Data supplied:

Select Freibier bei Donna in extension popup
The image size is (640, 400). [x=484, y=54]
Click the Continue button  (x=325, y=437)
* * *
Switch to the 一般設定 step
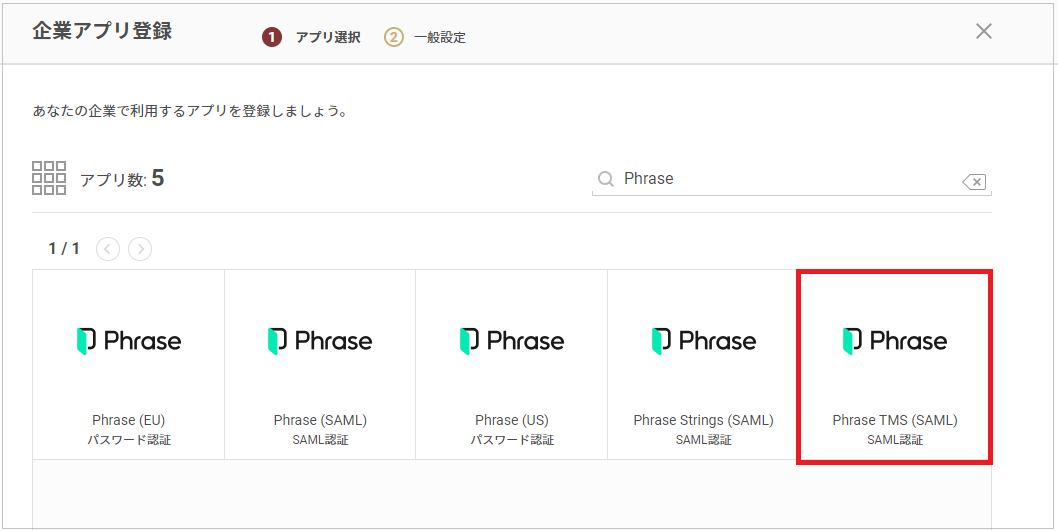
==
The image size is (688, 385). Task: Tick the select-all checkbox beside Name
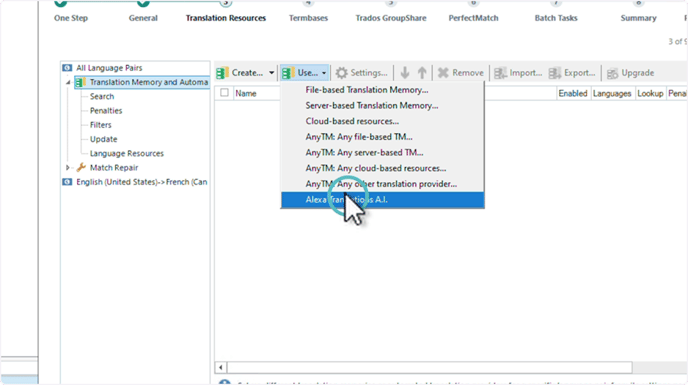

What the task asks: Within the material above, copy exactly the lines from the line that holds "Select Freibier bei Donna in extension popup" up to and including the line that holds "Click the Continue".

Result for this exercise:
Select Freibier bei Donna in extension popup
The image size is (640, 400). [x=484, y=54]
Click the Continue button  (x=325, y=437)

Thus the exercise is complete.